Wild pigs, by all accounts, make entertaining quarry for these sportsmen. They’re smart, elusive and faster than you think—up to 30 mph at a sprint. And that very appeal is, essentially, the root of the whole problem. America’s love of pigs as sport-hunting fodder has sowed a situation it can’t shoot its way out of. And might not want to.Up in Saskatchewan, where there are few good flying days, corral-style traps and "Judas pigs" are touted as an answer on agricultural lands. (I think I will start saying that whenever I am annoyed: "Well, Judas pig!")
“If they were not fun to hunt, we would not be in the shape we’re in,” says Higginbotham, a beard’s worth of mustache framing his mouth on three sides. “And I term it to be: We’re in a war.”

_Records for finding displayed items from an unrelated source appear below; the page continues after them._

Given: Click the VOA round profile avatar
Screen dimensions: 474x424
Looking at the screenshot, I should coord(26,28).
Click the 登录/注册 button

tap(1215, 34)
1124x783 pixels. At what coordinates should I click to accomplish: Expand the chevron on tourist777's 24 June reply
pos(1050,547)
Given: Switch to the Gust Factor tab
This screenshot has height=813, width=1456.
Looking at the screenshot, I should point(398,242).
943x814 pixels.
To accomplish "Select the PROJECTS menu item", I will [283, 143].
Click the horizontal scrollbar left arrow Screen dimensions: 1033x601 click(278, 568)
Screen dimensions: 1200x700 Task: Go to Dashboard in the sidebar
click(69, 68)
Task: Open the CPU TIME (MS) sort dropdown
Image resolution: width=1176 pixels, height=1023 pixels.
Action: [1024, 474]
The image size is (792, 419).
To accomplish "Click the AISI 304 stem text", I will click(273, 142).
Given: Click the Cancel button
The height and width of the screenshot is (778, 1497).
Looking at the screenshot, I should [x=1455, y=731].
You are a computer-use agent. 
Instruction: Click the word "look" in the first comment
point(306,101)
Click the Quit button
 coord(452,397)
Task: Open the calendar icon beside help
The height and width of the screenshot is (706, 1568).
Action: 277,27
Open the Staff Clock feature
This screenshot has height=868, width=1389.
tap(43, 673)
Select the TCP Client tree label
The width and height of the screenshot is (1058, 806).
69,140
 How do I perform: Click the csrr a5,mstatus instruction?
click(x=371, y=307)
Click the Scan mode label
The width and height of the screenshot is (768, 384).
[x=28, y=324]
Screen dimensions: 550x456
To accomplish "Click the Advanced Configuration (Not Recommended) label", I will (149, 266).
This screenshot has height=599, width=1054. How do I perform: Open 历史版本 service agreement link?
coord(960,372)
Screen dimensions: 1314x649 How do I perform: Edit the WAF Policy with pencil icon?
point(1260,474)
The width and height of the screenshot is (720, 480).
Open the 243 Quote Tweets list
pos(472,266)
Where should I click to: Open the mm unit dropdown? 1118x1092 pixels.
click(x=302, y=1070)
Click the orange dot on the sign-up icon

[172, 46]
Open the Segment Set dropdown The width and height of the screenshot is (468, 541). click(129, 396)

I do not know if southern Colorado lacks a major pig problem, or if I have just not talked to the right people. So far, I have seen only one alive, in a little riparian area feeling into Pueblo Reservoir. Southeastern Colorado seems to be the place, but this outfitter is on the Western Slope.
Another time, my dog Shelby (the Bandit Queen, we called her) disappeared, and I found her about a mile away along a little gravel road, chewing lumps of fat off a discarded black pig's hide. So somebody got one somewhere. Shelby paid the price that night, vomiting copiously.